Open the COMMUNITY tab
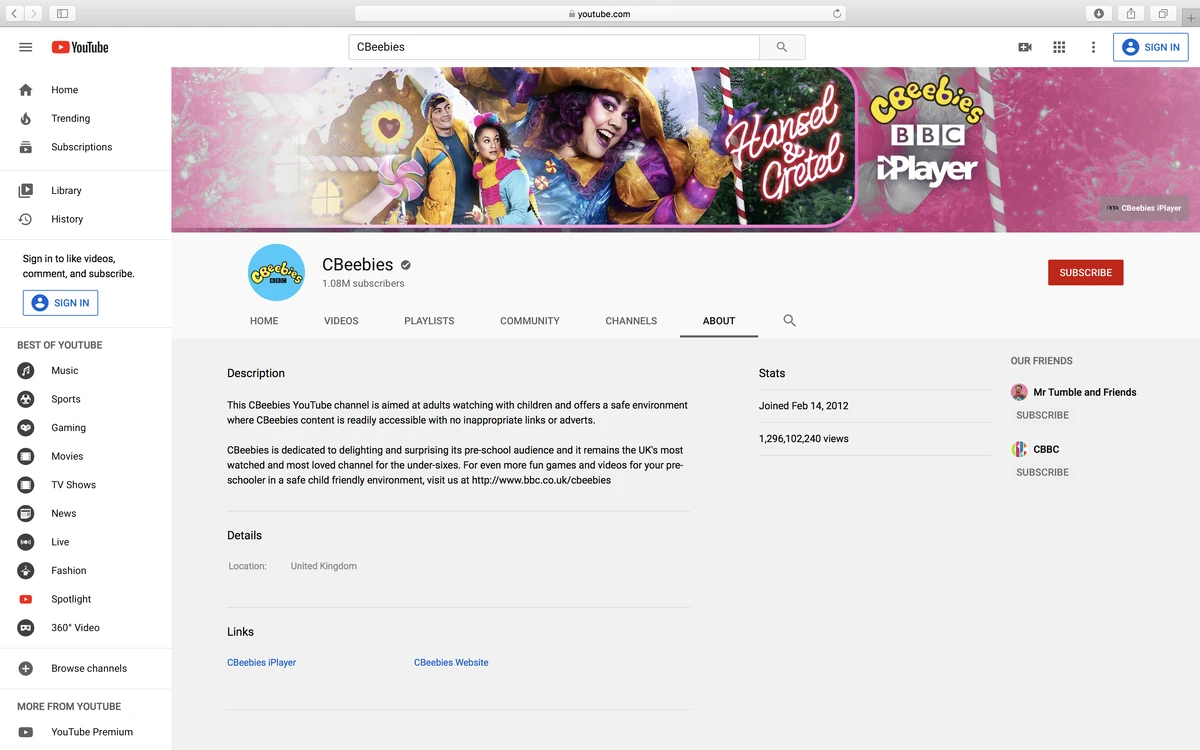 pos(529,321)
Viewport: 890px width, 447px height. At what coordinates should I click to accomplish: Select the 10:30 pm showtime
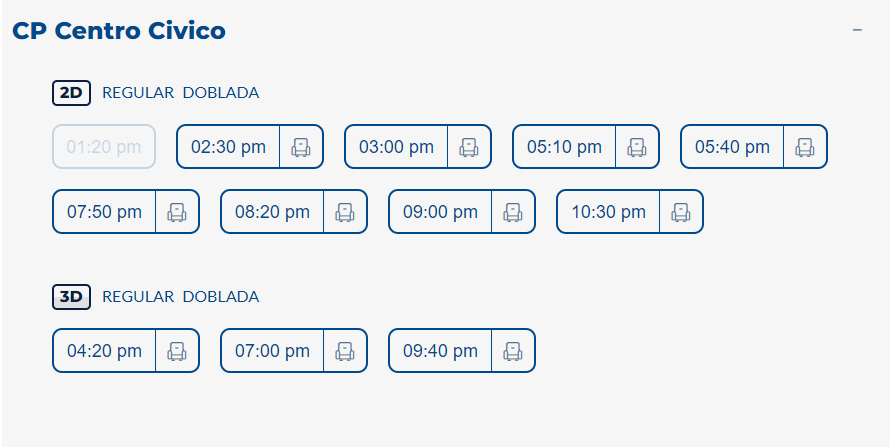tap(608, 211)
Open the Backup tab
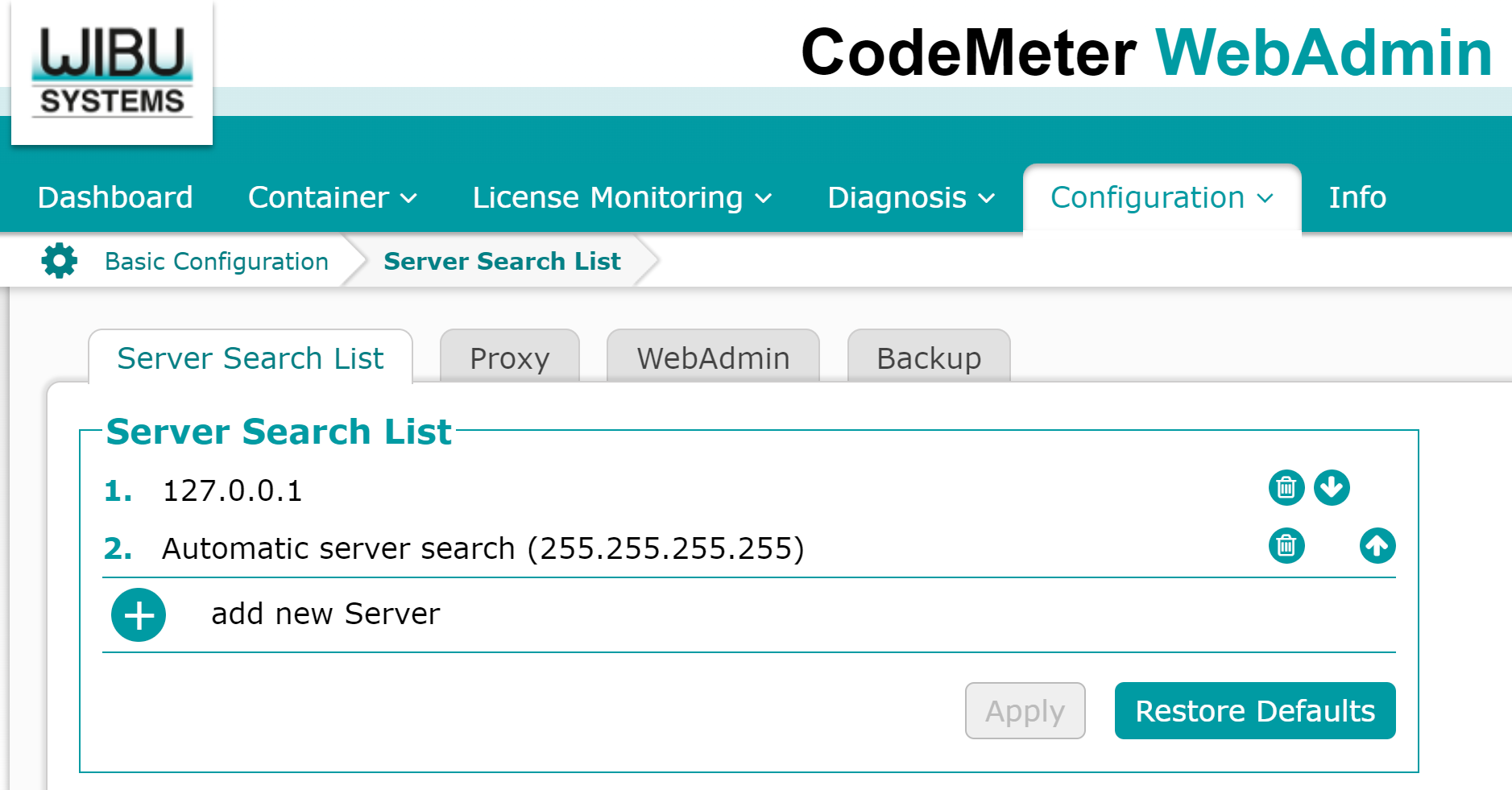Image resolution: width=1512 pixels, height=790 pixels. [928, 358]
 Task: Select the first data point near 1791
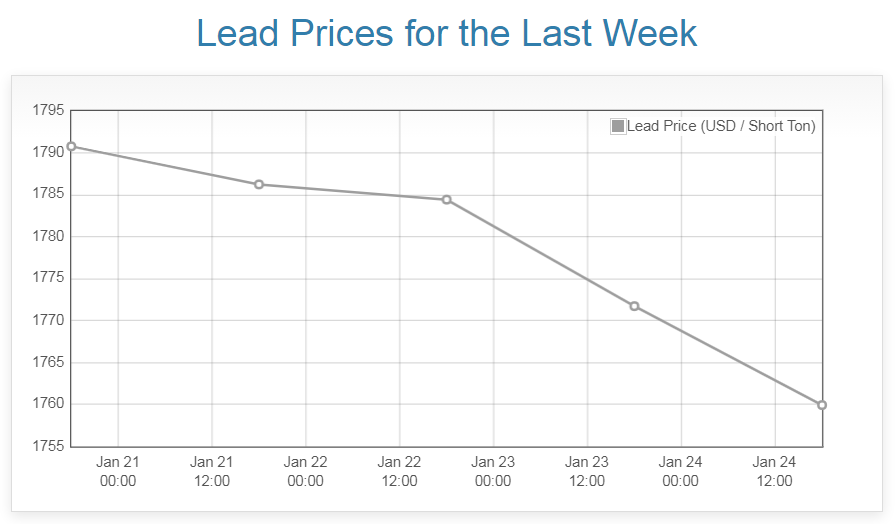point(71,146)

■ THE PROBLEM:
The output should hold only the lines from the one containing "Open the Backup tab" through the last line of the listing, reproduced exactly, pictures omitted.

■ YOUR RESPONSE:
Open the Backup tab
Image resolution: width=1512 pixels, height=790 pixels. [928, 358]
 Task: Select the first data point near 1791
point(71,146)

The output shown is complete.